[Stored data entries]
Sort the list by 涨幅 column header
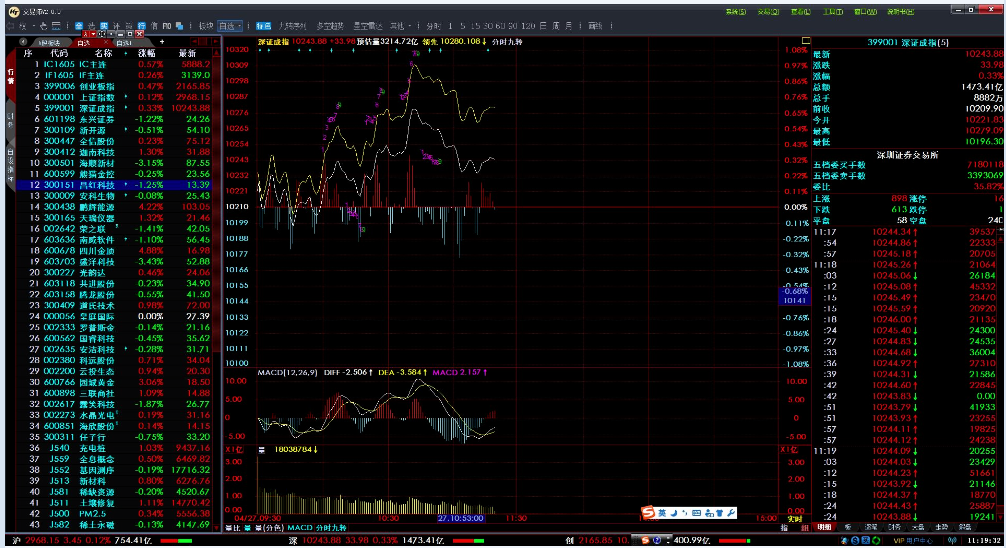 [x=147, y=53]
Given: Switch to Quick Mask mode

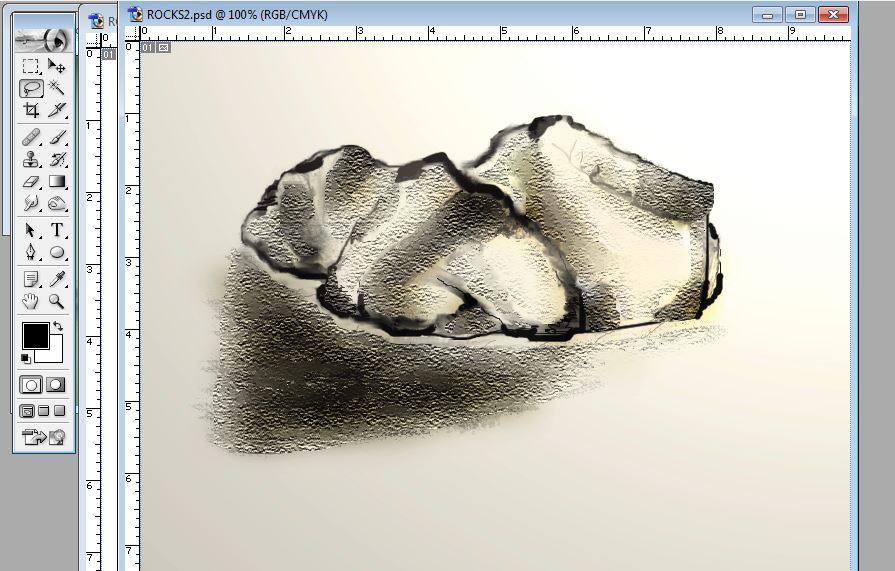Looking at the screenshot, I should (56, 384).
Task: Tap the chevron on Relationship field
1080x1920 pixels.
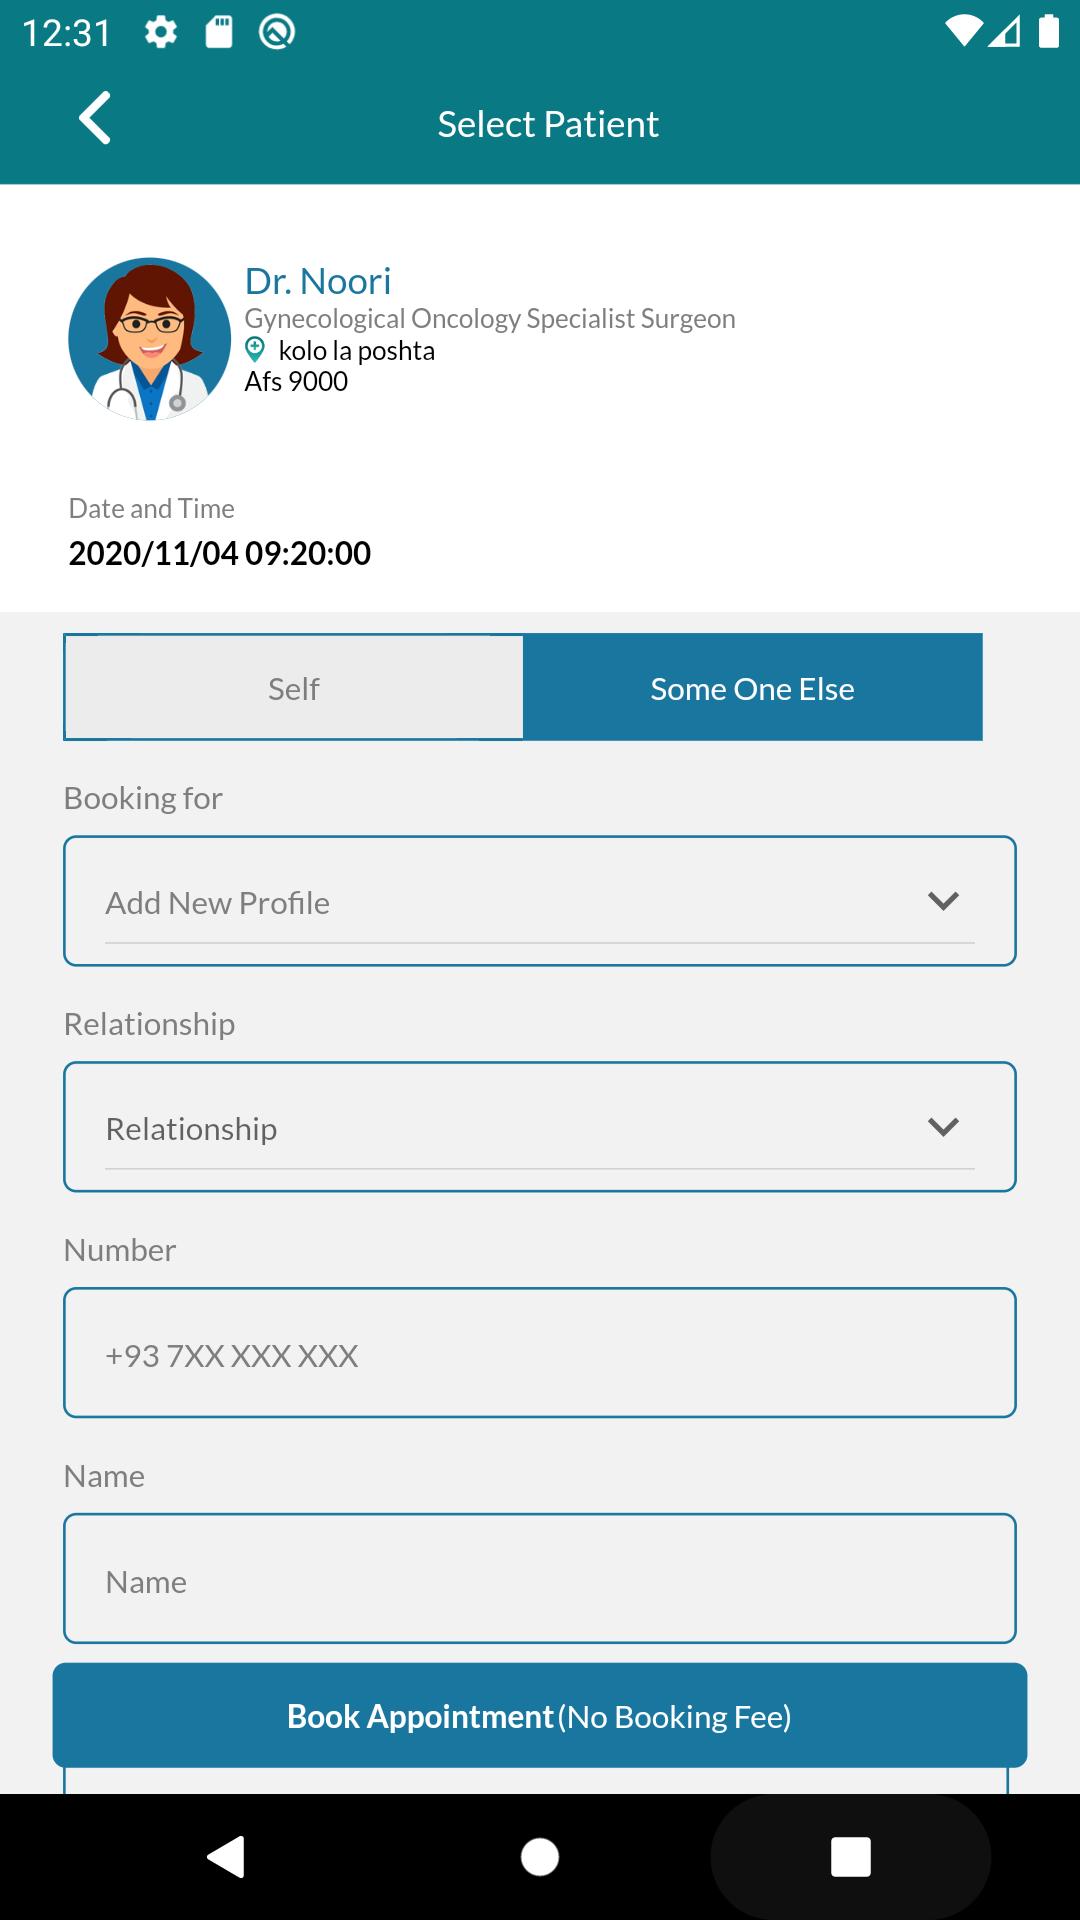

**WHAT IS EXPECTED:**
Only the lines from the line with "Given: Switch to Quick Mask mode" through the closing line of the data, both included, should be set down, exactly as written and without pictures.

**EXPECTED ANSWER:**
Given: Switch to Quick Mask mode

Looking at the screenshot, I should (56, 384).
Task: Tap the chevron on Relationship field
1080x1920 pixels.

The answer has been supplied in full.